- _What the task asks_:
Among the entries below, find the lines with the word "computer" and return them.

Source records
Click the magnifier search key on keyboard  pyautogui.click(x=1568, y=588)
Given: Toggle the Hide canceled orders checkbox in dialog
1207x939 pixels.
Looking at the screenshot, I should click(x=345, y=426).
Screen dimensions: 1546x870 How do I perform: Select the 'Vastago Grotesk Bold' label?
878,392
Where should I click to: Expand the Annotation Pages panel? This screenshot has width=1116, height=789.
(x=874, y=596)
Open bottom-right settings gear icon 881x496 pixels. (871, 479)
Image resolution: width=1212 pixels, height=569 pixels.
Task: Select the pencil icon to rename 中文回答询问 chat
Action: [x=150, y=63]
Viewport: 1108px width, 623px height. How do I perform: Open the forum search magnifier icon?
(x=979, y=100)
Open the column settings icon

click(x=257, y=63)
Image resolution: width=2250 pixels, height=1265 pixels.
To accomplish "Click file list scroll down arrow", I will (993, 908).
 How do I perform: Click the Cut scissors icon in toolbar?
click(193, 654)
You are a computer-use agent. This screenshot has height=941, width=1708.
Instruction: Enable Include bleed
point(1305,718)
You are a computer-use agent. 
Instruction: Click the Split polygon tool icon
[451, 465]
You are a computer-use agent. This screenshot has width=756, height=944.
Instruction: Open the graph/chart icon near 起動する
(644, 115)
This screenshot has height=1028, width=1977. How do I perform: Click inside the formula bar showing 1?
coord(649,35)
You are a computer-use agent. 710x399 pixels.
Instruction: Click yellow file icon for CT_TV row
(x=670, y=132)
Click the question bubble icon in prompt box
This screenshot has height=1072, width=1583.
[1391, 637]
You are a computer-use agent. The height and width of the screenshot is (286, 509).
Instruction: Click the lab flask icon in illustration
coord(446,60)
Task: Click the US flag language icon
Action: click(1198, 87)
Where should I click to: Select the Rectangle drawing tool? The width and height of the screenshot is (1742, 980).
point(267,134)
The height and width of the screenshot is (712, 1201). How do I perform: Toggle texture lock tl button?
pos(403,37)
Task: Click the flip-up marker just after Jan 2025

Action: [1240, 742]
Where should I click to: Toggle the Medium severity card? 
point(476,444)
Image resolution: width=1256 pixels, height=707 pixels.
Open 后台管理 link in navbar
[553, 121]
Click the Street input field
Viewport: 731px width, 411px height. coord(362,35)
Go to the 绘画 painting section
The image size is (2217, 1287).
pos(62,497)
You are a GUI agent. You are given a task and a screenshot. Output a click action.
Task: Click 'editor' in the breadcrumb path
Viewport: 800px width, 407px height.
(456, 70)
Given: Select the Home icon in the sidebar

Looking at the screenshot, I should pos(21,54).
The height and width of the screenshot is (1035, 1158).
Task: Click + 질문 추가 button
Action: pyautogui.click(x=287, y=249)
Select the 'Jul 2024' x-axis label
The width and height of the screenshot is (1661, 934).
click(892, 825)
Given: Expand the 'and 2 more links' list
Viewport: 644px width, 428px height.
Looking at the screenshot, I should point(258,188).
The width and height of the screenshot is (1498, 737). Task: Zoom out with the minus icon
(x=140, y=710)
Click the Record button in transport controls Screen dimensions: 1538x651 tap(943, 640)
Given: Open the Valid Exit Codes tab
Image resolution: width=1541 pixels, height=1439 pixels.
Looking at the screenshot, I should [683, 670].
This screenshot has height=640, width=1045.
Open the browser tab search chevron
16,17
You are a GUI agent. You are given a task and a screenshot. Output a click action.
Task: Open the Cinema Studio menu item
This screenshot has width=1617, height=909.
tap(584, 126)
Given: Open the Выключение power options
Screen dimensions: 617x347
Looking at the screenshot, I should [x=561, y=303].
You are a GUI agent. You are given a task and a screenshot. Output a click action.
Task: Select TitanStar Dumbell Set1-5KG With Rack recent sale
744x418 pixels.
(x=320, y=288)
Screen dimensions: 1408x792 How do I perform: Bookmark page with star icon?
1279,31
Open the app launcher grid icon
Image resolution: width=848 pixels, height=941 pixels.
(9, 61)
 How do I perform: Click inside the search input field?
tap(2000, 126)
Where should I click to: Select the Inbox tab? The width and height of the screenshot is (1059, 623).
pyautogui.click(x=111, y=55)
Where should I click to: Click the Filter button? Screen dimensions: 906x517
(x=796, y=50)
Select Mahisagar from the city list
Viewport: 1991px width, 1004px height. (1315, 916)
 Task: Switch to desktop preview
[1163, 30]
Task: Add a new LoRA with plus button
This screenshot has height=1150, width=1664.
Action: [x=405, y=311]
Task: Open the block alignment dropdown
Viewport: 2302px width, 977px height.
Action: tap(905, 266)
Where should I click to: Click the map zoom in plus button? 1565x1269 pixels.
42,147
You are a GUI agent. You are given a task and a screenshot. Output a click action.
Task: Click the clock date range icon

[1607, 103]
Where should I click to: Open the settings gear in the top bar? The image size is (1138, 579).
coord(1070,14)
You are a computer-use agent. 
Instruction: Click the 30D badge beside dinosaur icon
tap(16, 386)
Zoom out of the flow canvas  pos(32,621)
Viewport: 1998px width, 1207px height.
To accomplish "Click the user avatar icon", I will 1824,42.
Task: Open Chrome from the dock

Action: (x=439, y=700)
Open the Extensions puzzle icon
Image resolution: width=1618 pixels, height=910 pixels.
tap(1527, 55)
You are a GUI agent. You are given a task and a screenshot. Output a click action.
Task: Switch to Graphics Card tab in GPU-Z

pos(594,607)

- _Reply to the task_:
You are a computer-use agent. This screenshot has height=941, width=1708.
You are a computer-use agent. 
You are a computer-use agent. This screenshot has width=756, height=944.
You are a computer-use agent. 710x399 pixels.
You are a computer-use agent. The height and width of the screenshot is (286, 509).
You are a computer-use agent. 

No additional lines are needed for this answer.